[Stored records]
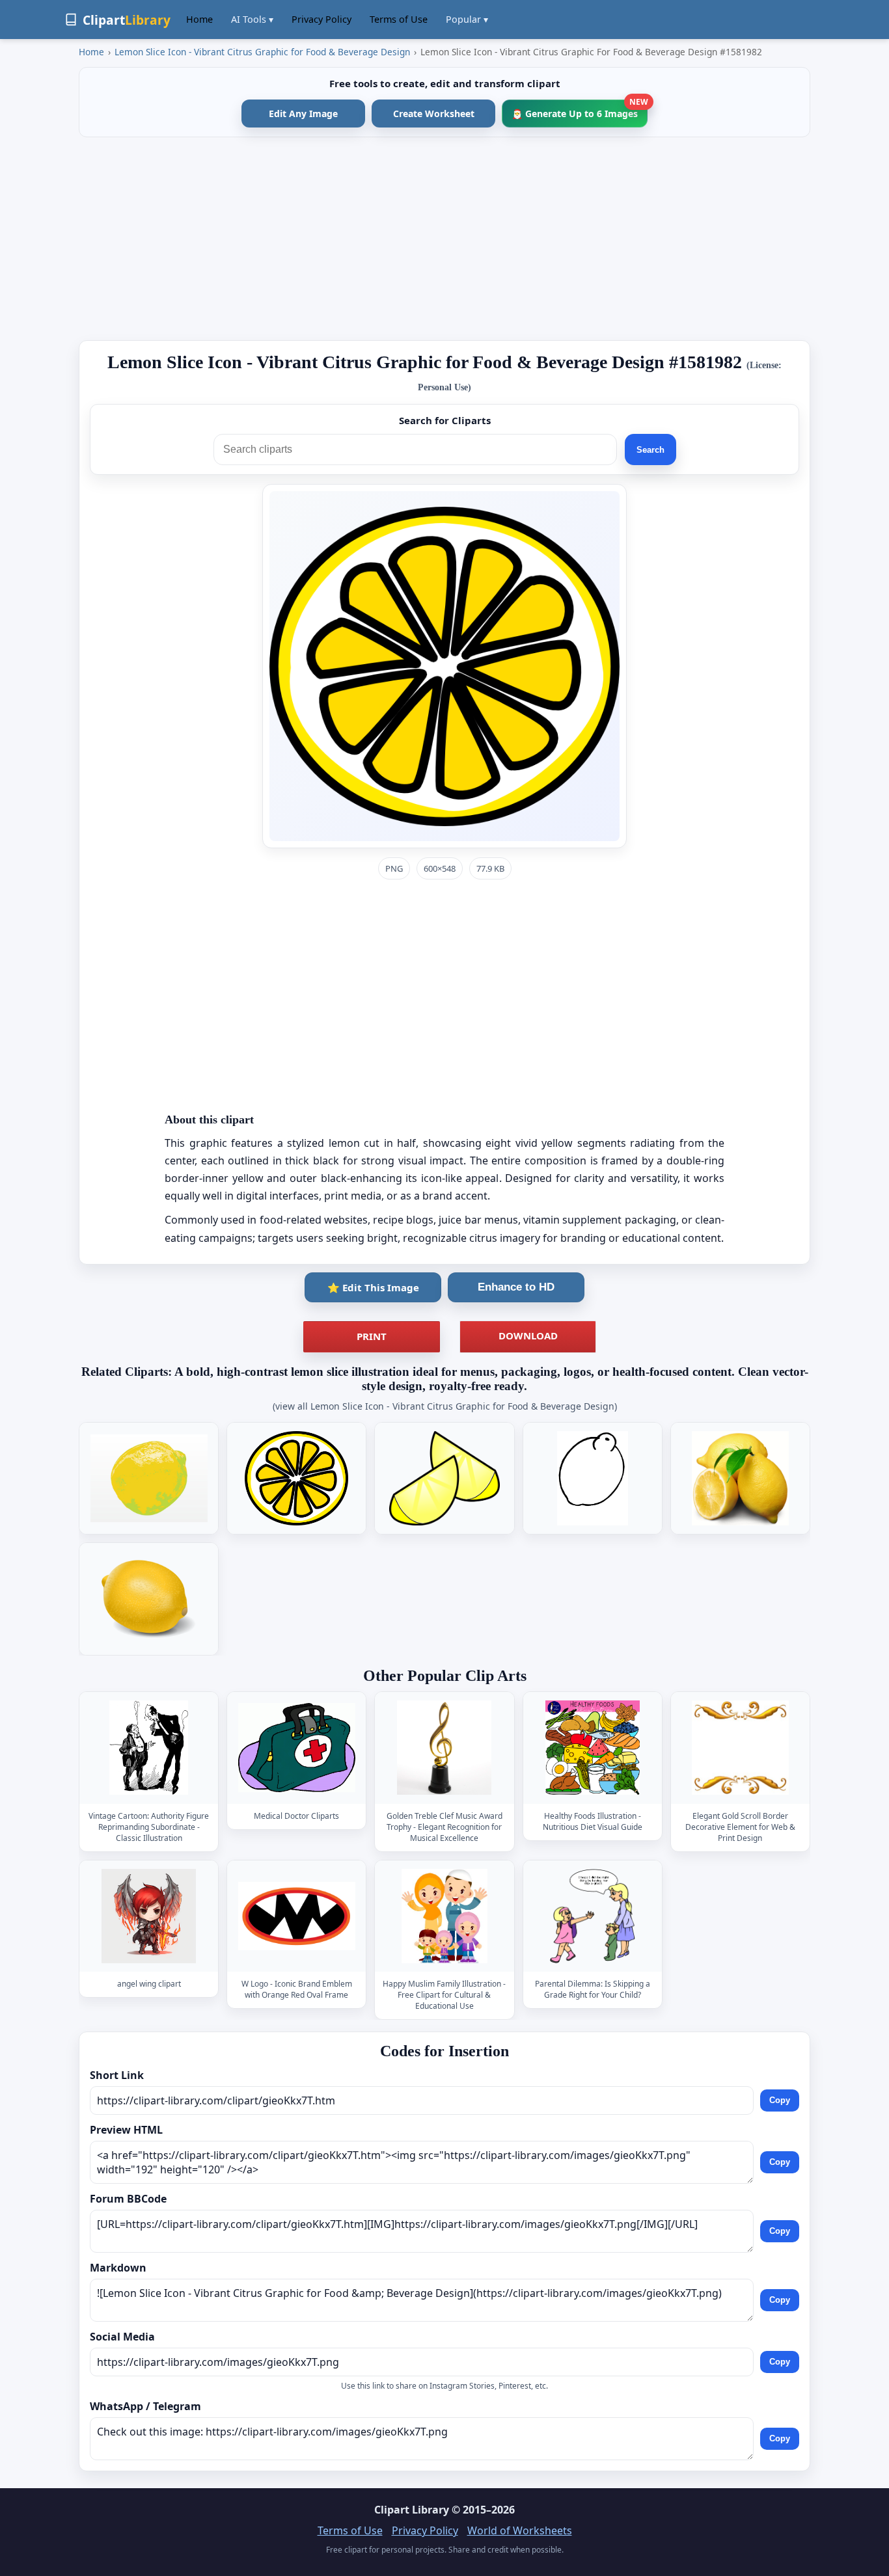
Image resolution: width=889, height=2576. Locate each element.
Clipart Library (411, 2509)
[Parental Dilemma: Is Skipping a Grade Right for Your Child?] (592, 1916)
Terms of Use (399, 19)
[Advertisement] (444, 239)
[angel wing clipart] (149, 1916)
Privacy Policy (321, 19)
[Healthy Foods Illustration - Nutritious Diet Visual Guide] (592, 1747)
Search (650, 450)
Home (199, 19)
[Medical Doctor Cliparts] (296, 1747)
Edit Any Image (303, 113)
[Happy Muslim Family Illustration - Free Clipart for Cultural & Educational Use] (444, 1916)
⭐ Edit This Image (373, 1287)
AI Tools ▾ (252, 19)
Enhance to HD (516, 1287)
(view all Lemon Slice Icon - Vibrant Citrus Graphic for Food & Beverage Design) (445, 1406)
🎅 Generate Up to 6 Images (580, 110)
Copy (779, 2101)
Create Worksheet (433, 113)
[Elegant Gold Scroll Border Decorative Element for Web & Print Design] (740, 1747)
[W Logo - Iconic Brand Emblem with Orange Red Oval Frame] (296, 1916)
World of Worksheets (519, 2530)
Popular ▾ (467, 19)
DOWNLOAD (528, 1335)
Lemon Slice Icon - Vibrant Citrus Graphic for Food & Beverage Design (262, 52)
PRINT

▸ Problem details
What you should return is the exact text of every line from the top of the entries through the line with "[angel wing clipart] (149, 1916)", pictures removed.

▸ Solution to this exercise
Image resolution: width=889, height=2576. Locate each element.
Clipart Library (411, 2509)
[Parental Dilemma: Is Skipping a Grade Right for Your Child?] (592, 1916)
Terms of Use (399, 19)
[Advertisement] (444, 239)
[angel wing clipart] (149, 1916)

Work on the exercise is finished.